Schneider ist die Partei, die 30 oder weniger Augen erreicht hat.

Schwarz ist die Partei, die keinen Stich erhalten hat. Bei einem einzigen Stich ohne Augen ist sie Schneider.

Schneider angesagt und Schwarz angesagt wird nur dann berechnet, wenn der Einzelspieler bei einem Handspiel die betreffende Gewinnstufe tatsächlich angesagt hat. Erreicht er sie nicht, hat er das Spiel mindestens in der angesagten Gewinnstufe verloren. Gewinnt er in einer höheren Gewinnstufe als der angesagten, zählt die höhere.
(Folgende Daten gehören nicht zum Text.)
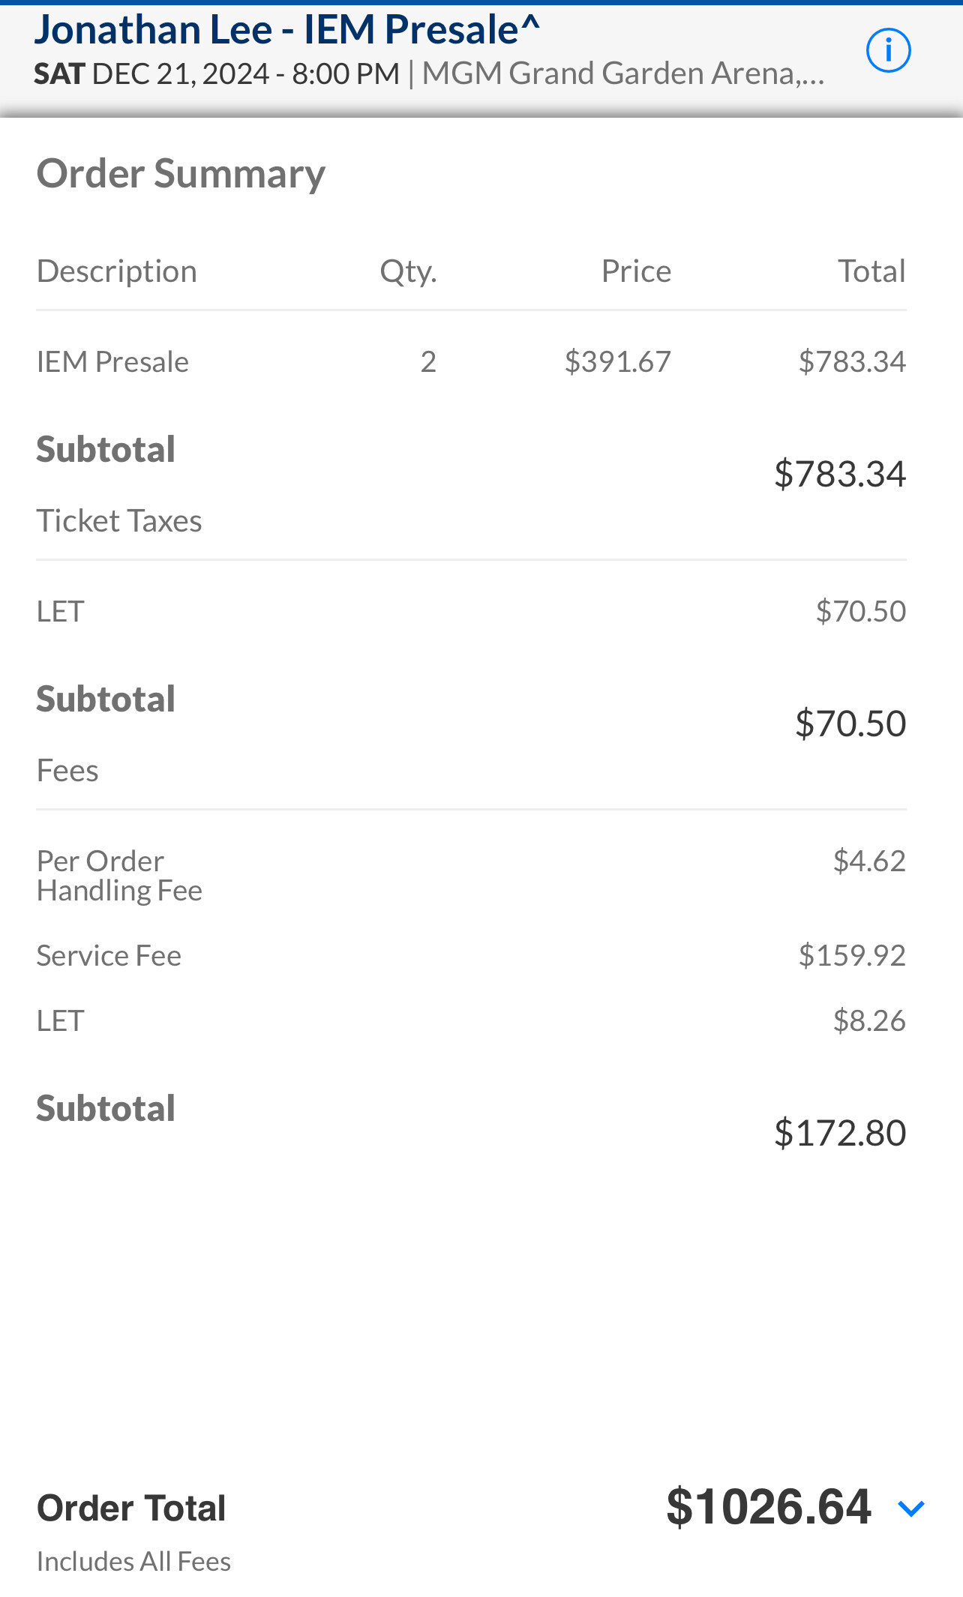This screenshot has width=963, height=1597.
Task: Click the Service Fee label
Action: point(109,956)
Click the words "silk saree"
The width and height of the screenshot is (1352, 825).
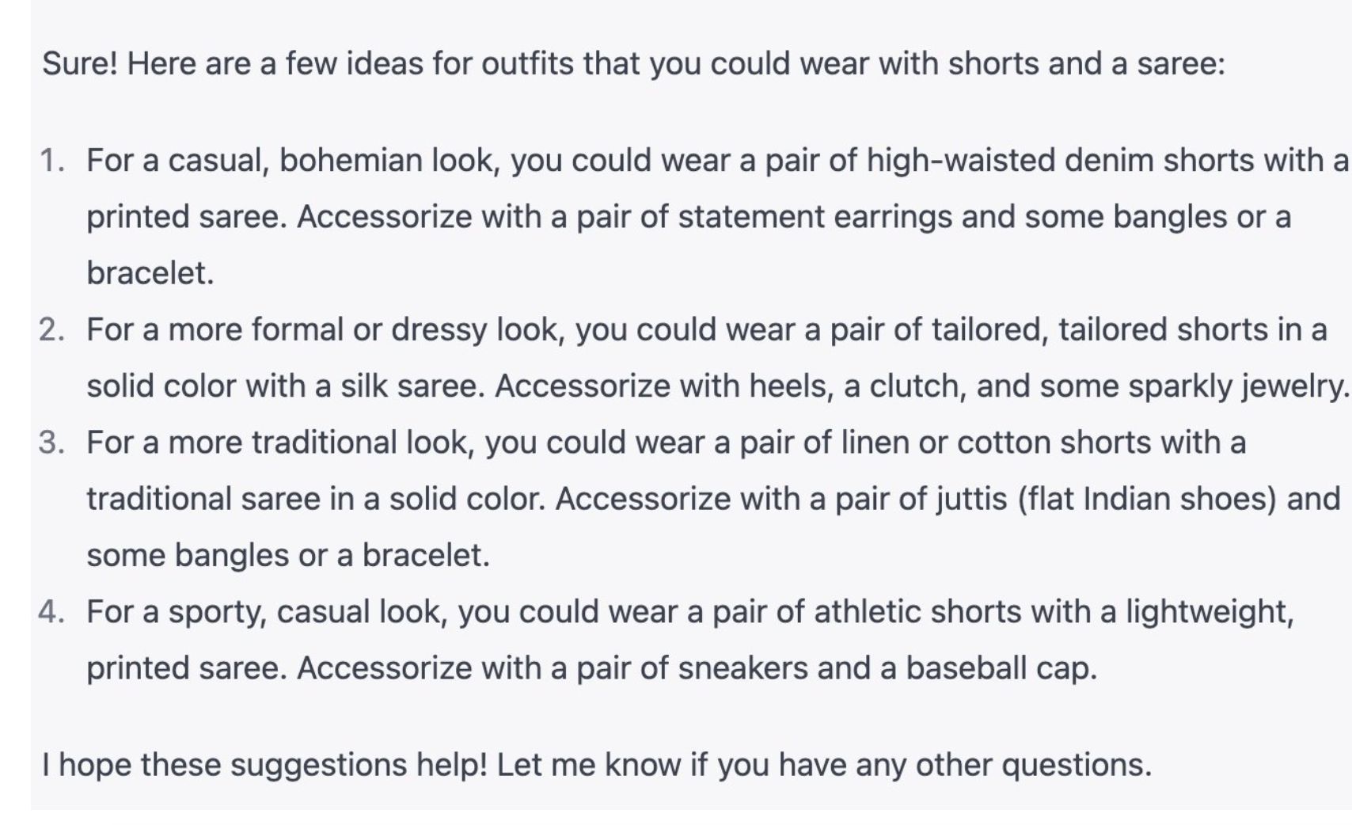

Verliert der Einzelspieler in der angesagten Gewinnstufe, wird ihm diese nicht doppelt berechnet (den so genannten Eigenschneider gibt es nicht). Offen/ Ouvert als Gewinnstufe kommt bei offenen Farb- und Grandspielen in Betracht. Der Einzelspieler darf hier keinen Stich abgeben. Diese Spiele gelten von vornherein als Schwarz angesagt.

 

Die Spielwerte der Einzelspiele werden in Punkten abgerechnet, diese sind abhängig von:

    * - der Klasse
    * - Gattung und Grundwert des Spiels
    * - Gewinnstufen und
    * - Anzahl der vorhandenen oder fehlenden Spitzen des Alleinspieles.

Spitzen und Gewinnstufen werden addiert und ergeben die Summe der Fälle. In den beiden Spielklassen gibt es dafür folgende Möglichkeiten:

Klasse I (Spiele mit Skataufnahme): Spitzen (1 - 11) + Gewinnstufen (1 - 3) = Summe der Fälle (2 - 14)

Klasse II (Handspiele): Spitzen (1 - 11) + Gewinnstufen (2 - 7) = Summe der Fälle (3 - 18)

Die jeweilige Summe der Fälle wird dann mit dem zutreffenden Grundwert des angesagten Spieles multipliziert und ergibt so den konkreten Spielwert.
Überreiztes Spiel:

Überreizen bedeutet, dass der Spieler einen Spielwert festgesetzt hat, den er jedoch nicht erreichen konnte. Damit hat der Spieler das Spiel verloren.

Erreicht ein Handspiel den gebotenen oder gehaltenen Reizwert nicht, weil ein Spitzentrumpf im Skat lag, hat sich der Einzelspieler überreizt. Er hat das Spiel auch dann verloren, wenn er mehr als 60 Augen gestochen hat.